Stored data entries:
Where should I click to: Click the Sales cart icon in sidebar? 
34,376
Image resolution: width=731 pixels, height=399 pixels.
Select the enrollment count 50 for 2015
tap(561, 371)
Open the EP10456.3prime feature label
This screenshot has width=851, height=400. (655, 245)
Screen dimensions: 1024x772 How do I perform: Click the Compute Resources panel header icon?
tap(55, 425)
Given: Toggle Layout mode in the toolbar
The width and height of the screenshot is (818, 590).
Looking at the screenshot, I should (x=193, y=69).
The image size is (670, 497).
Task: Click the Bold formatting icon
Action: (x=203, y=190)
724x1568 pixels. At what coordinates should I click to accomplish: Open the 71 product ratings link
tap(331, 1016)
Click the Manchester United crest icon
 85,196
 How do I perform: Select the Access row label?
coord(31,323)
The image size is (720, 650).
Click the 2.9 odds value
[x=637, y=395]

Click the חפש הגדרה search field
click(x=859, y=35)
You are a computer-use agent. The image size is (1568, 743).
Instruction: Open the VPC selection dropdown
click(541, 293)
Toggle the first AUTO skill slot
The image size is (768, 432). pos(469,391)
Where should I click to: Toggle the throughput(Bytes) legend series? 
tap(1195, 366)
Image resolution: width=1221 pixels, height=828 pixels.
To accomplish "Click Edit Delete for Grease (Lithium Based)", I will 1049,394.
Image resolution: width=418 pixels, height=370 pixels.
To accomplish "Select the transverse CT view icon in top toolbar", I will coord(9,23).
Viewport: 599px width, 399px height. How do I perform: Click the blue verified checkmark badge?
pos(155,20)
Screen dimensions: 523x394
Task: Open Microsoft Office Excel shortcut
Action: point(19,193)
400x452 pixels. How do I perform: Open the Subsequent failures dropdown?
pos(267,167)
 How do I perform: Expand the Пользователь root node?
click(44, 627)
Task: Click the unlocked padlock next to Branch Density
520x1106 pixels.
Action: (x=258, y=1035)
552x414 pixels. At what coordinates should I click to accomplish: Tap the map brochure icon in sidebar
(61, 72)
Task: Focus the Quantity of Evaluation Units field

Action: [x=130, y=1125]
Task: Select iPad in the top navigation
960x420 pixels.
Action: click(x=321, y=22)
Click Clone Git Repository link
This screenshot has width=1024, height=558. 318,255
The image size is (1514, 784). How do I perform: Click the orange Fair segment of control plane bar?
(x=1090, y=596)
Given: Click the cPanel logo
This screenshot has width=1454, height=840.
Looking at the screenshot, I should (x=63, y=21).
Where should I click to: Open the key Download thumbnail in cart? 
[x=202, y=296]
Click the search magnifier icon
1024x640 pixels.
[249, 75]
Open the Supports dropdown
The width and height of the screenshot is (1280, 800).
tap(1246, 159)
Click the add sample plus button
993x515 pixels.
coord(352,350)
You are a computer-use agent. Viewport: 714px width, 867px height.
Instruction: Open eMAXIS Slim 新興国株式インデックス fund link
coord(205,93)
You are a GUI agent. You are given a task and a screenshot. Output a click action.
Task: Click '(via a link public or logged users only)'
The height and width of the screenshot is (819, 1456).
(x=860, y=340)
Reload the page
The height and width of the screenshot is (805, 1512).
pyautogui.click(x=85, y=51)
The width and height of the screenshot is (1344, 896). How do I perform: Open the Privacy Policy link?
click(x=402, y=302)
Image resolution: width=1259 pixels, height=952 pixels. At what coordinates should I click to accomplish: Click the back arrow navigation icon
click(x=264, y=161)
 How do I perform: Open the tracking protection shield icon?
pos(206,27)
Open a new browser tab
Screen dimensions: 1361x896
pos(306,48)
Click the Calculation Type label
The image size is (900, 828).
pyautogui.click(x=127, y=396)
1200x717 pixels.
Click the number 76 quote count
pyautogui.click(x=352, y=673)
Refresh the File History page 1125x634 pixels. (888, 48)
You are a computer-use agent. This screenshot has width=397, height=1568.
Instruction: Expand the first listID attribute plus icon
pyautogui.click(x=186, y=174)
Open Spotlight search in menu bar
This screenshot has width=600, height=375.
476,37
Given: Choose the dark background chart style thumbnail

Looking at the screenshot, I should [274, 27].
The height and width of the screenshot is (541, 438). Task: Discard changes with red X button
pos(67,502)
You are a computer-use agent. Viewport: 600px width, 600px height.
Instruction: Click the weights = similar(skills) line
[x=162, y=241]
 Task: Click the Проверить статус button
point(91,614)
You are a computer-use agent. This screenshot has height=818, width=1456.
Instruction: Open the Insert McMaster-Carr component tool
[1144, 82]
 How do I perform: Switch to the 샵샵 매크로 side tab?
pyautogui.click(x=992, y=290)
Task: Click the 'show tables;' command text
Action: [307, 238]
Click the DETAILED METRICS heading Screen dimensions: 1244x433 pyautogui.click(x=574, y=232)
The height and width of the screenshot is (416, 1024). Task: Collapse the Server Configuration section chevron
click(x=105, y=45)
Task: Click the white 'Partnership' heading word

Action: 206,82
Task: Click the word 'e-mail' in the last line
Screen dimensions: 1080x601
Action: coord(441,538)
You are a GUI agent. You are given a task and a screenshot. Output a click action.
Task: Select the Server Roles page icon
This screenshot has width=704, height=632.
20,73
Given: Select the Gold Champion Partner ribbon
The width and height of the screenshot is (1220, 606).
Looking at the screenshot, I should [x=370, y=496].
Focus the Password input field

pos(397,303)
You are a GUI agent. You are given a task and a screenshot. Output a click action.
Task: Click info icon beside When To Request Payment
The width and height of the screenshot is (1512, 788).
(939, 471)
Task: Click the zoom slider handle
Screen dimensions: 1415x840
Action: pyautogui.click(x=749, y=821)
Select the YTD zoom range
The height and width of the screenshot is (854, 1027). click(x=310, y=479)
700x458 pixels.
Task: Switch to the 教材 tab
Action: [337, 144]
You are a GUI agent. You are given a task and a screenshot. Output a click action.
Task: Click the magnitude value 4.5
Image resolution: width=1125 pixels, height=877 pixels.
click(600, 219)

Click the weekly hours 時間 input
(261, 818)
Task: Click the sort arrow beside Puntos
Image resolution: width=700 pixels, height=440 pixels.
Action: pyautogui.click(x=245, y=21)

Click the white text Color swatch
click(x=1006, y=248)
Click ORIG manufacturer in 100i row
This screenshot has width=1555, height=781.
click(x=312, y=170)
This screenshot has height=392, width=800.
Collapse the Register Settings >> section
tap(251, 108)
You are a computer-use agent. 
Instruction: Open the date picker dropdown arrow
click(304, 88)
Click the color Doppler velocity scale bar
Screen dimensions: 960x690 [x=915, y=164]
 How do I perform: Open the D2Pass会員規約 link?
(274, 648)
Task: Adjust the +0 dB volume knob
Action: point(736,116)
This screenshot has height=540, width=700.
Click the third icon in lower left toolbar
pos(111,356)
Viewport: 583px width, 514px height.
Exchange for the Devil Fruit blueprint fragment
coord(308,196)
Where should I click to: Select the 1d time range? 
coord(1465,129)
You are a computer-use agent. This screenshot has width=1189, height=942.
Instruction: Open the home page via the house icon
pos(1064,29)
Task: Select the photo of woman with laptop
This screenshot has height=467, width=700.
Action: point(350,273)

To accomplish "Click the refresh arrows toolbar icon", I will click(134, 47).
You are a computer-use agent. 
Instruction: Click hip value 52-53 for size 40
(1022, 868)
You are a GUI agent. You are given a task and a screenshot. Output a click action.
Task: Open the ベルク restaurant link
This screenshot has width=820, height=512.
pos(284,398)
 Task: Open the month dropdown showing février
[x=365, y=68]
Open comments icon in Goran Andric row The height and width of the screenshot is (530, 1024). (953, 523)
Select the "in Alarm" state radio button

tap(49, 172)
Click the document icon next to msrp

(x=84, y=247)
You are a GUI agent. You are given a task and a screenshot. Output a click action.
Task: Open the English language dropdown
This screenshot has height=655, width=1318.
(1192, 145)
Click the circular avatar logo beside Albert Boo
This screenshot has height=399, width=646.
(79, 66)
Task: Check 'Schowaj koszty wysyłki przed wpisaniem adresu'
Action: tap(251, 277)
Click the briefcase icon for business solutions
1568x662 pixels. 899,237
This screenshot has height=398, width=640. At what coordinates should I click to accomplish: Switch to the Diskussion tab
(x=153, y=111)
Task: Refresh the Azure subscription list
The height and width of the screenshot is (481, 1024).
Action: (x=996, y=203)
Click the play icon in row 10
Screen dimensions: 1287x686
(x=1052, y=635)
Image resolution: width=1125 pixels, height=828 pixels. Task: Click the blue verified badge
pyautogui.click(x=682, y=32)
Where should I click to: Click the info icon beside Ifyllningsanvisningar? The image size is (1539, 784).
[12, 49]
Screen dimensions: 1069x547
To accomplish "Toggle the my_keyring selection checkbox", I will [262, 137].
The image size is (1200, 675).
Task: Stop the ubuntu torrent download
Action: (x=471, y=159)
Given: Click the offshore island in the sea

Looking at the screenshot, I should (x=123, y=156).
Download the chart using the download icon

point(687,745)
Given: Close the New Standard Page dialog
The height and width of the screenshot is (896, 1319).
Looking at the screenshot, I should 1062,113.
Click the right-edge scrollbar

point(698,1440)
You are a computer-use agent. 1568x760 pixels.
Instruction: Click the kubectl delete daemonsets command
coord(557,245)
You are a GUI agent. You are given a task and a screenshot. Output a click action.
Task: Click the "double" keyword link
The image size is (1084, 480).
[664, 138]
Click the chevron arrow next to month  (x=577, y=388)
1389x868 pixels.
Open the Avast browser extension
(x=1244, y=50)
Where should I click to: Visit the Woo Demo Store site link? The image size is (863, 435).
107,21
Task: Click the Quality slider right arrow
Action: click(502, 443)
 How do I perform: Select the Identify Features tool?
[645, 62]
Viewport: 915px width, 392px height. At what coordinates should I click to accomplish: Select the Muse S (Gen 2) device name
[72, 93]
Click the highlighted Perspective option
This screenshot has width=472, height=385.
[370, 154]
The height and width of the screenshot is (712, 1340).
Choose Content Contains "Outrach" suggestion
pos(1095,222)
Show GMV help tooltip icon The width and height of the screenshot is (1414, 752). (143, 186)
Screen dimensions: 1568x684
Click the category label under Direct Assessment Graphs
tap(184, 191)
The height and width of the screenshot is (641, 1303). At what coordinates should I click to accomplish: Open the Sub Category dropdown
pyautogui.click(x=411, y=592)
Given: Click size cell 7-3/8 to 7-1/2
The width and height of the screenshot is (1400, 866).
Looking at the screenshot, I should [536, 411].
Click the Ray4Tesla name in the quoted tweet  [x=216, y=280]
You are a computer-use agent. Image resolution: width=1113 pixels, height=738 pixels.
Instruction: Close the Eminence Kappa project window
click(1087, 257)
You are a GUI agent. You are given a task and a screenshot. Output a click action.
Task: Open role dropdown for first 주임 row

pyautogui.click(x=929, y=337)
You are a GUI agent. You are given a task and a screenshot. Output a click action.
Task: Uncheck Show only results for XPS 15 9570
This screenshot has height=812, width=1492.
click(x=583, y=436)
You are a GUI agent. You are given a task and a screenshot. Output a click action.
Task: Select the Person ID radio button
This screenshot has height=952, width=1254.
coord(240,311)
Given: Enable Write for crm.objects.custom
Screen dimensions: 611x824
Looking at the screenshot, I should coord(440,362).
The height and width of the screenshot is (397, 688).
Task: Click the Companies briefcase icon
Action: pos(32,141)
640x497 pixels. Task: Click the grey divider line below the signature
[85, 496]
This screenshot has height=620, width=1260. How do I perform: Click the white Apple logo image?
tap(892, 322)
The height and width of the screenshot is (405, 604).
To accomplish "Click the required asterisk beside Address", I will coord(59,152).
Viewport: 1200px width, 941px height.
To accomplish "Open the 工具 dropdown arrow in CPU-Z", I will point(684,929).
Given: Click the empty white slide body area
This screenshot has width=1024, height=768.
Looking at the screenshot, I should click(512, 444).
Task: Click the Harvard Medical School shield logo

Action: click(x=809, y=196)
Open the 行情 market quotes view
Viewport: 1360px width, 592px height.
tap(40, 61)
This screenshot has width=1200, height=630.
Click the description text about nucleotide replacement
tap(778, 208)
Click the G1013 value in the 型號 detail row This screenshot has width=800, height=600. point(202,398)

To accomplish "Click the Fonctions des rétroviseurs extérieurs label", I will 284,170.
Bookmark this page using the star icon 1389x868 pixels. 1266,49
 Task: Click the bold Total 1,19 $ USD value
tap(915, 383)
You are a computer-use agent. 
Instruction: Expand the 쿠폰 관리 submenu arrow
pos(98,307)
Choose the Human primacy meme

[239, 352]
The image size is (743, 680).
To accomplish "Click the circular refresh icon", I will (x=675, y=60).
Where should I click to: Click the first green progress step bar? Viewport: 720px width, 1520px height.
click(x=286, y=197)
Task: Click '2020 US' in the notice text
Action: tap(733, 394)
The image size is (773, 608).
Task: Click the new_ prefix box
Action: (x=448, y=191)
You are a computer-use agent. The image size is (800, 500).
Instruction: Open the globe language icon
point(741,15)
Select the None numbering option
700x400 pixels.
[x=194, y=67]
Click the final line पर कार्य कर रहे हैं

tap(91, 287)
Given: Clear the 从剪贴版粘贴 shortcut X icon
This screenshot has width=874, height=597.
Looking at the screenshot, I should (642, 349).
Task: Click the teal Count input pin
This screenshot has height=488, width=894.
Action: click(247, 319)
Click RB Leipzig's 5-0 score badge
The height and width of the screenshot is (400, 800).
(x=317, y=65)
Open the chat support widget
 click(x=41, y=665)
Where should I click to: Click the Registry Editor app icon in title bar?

▸ Prompt
Output the lines above exactly, but only those between the line holding "Task: Select the Server Roles page icon" and the line holding "Click ORIG manufacturer in 100i row", inclusive.

▸ Answer box
Task: Select the Server Roles page icon
This screenshot has width=704, height=632.
20,73
Given: Select the Gold Champion Partner ribbon
The width and height of the screenshot is (1220, 606).
Looking at the screenshot, I should [x=370, y=496].
Focus the Password input field

pos(397,303)
You are a GUI agent. You are given a task and a screenshot. Output a click action.
Task: Click info icon beside When To Request Payment
The width and height of the screenshot is (1512, 788).
(939, 471)
Task: Click the zoom slider handle
Screen dimensions: 1415x840
Action: pyautogui.click(x=749, y=821)
Select the YTD zoom range
The height and width of the screenshot is (854, 1027). click(x=310, y=479)
700x458 pixels.
Task: Switch to the 教材 tab
Action: [337, 144]
You are a GUI agent. You are given a task and a screenshot. Output a click action.
Task: Click the magnitude value 4.5
Image resolution: width=1125 pixels, height=877 pixels.
click(600, 219)

Click the weekly hours 時間 input
(261, 818)
Task: Click the sort arrow beside Puntos
Image resolution: width=700 pixels, height=440 pixels.
Action: pyautogui.click(x=245, y=21)

Click the white text Color swatch
click(x=1006, y=248)
Click ORIG manufacturer in 100i row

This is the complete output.